Until recently, determining whether well owners on a given stretch of river were replacing enough—or too much—water to compensate for their pumping meant poring over scores of individual well decrees and augmentation plans, a process that could take hours. Administering wells so close to the river that they affect surface water flows in less than 30 days was even more difficult, since water commissioners were often forced to take well users at their word about how much they were pumping or replacing until the end of the month, when accounting came in.

In spring 2017, thanks to the release of a computer model called the Alluvial Aquifer Accretions and Depletions Analysis Tool (AAADAT), it became much easier to account for unseen flows on a near-real-time basis. The tool combines thousands of individual well decrees and augmentation plans into a single database, allowing water commissioners to see with a few clicks of the mouse whether depletions match accretions on a particular stretch of the South Platte that day.

“The commissioner can say, ‘Okay, I’ve got 16 people telling me they’re replacing 25 cubic feet per second on this reach of river today,’” says water engineer Kelly Close with Leonard Rice Engineers, who built AAADAT for the Colorado Division of Water Resources. If the tool reveals that replacements aren’t covering depletions, the commissioner can call individual water users to figure out who is not replacing enough.

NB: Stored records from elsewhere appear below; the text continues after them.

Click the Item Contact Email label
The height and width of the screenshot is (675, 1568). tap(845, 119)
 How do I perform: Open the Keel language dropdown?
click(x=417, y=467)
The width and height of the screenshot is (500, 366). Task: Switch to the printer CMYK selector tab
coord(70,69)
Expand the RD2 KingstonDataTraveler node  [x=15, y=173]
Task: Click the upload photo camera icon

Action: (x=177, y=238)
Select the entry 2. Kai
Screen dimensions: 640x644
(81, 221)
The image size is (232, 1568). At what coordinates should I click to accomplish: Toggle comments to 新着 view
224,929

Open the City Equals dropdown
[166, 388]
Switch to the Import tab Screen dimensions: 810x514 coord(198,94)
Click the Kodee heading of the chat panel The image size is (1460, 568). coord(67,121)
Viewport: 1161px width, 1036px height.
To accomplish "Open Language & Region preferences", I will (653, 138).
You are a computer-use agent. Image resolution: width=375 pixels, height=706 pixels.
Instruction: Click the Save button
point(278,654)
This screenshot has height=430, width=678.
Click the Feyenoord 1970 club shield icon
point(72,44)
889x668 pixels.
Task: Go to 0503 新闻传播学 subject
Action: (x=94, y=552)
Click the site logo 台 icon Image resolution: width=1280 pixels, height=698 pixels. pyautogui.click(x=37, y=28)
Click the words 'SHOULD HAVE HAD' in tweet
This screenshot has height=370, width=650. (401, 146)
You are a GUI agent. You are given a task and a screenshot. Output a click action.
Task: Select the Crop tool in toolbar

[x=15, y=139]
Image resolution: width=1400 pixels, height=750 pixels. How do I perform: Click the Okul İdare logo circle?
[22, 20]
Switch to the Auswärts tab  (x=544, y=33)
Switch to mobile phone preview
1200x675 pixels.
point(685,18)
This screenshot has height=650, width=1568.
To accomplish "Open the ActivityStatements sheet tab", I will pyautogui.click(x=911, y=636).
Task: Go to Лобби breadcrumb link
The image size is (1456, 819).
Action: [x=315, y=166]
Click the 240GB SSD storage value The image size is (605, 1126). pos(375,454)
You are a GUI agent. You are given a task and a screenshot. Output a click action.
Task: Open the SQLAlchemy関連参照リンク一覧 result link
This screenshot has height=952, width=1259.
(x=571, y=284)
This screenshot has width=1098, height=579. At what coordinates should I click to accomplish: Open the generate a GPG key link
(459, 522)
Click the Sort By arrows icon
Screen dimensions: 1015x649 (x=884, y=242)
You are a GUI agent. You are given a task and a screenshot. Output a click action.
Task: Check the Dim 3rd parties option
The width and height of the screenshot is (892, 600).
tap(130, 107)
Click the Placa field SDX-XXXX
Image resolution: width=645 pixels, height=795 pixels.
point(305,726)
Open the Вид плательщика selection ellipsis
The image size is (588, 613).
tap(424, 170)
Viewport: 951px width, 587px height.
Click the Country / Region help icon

The tool has an added benefit: It can notify water users almost immediately when they have “excess accretions,” meaning they are putting more water back in the river than is needed to satisfy the water rights in priority that day. Excess accretions exist because augmentation tools like groundwater recharge ponds cannot be “turned off,” but instead seep continuously into the groundwater aquifer. On days when the recharge water they supply is not needed to satisfy a call on the river, the owner of a recharge pond can—with the approval of the division engineer—market that water to a user downstream or divert more into recharge to take advantage of excess accretions. Until the advent of AAADAT, though, water commissioners could rarely approve exchanges of excess accretions fast enough to capture them before they flowed downstream to Nebraska.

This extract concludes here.